I had planned on writing something frivilous about whatever is living in our sink (no matter how many chemicals we run down it, it still smells foul) or something about the fourth of July holiday, or about how my doctor's visit went really well yesterday....but sometimes you read something that you just must talk-about.
Through other bloggers I found out about a blog called Lightning Strikes Twice, it tells the story of a man who was dianogised with Cancer 12 years ago, only to have his wife dianogised as well. I recommend that you read it from the beginning...and be warned, it is sad. He chronicles life taking care of her and watching her slowly die...and now, how he is handling mourning. In fact, he has an alternate blog-site composed of love letters to his late wife.

**ACTIONS TO TAKE:**
#1 From the blog post, print the stretch from "Through other bloggers" through "his late wife.".
#2 The blog post names the topics the writer had planned to write about instead. List each of them.
#3 Go on with the blog post about the Lightning Strikes Twice blog, starting after its final sentence.
The records that come after this blog post have nothing to do with the work here.

**INFORMATION:**
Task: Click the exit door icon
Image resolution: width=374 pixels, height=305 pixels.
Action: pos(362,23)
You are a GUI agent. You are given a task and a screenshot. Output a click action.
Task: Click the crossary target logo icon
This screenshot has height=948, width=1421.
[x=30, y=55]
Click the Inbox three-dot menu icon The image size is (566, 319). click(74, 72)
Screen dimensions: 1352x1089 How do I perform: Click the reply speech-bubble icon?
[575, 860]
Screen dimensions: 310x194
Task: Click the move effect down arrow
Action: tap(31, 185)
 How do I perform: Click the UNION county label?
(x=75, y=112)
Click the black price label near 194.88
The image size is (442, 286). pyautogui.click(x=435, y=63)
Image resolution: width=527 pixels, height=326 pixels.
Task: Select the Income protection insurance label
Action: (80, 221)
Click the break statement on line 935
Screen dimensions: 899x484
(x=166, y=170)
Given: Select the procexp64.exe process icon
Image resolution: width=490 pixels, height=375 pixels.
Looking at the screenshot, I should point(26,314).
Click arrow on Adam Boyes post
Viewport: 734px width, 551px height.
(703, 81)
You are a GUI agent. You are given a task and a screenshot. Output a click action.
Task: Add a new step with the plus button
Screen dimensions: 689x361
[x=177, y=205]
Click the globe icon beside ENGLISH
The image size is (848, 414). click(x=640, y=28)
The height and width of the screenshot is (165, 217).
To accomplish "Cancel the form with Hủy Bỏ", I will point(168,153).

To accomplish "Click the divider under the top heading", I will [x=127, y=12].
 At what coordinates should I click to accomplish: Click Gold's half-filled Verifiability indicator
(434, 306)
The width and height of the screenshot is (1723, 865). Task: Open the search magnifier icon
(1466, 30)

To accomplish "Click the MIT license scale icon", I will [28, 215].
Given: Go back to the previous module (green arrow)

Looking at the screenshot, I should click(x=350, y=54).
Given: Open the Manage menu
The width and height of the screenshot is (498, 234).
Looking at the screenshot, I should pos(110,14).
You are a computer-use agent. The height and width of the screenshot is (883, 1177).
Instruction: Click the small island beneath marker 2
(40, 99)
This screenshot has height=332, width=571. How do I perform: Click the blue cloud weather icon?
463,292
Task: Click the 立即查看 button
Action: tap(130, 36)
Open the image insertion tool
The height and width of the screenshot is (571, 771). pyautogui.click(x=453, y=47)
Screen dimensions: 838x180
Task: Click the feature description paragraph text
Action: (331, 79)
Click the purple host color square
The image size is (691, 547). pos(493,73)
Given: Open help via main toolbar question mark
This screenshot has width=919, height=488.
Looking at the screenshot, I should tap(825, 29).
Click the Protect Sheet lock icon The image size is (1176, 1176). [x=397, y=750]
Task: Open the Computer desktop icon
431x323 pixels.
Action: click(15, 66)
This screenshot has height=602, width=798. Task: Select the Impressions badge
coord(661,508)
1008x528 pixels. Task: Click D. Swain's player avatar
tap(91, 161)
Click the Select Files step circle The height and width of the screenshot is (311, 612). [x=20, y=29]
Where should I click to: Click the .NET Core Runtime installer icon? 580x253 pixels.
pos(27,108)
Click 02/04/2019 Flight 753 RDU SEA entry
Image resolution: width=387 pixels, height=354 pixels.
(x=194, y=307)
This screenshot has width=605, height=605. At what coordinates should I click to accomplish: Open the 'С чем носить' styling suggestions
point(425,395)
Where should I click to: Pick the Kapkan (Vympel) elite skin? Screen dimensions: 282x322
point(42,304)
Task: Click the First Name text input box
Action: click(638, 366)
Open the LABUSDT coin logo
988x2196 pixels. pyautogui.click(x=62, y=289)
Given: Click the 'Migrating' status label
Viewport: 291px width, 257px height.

**EXERCISE ANSWERS:**
#1
Through other bloggers I found out about a blog called Lightning Strikes Twice, it tells the story of a man who was dianogised with Cancer 12 years ago, only to have his wife dianogised as well. I recommend that you read it from the beginning...and be warned, it is sad. He chronicles life taking care of her and watching her slowly die...and now, how he is handling mourning. In fact, he has an alternate blog-site composed of love letters to his late wife.

#2
- Whatever is living in the sink
- The fourth of July holiday
- How the doctor's visit went

#3
Besides directing you to a truly moving story....it of course makes me think of my Uncle's recent death....which oddly enough I had to look up again in my blog because I couldn't remember what month it was. It seems like forever ago and then just yesterday. Most days I don't think about it or him (to be honest). I like to think that I am done mourning him, I said my goodbyes and I shut the door, literally. Reading Lightning Strikes Twice just reminds me that in my Uncle choosing to die in the way that he did--and face it, he did make all the decisions in this matter---that I was spared from a long-ordeal of caring for a terminally ill family member. On the other hand, it reminds me of the anger and resentment that I am other members of my family felt in not being allowed by my Uncle to care for him, because we would have and we wanted too. Maybe it is just the lost hope and having to deal with the absolute stubbornness that my Uncle has always shown is what the real cause of my distress really was. Either way, please read Lightning Strikes Twice....I almost feel envious of his ability to mourn, because most days I feel like I am an orge because my mourning period was so short.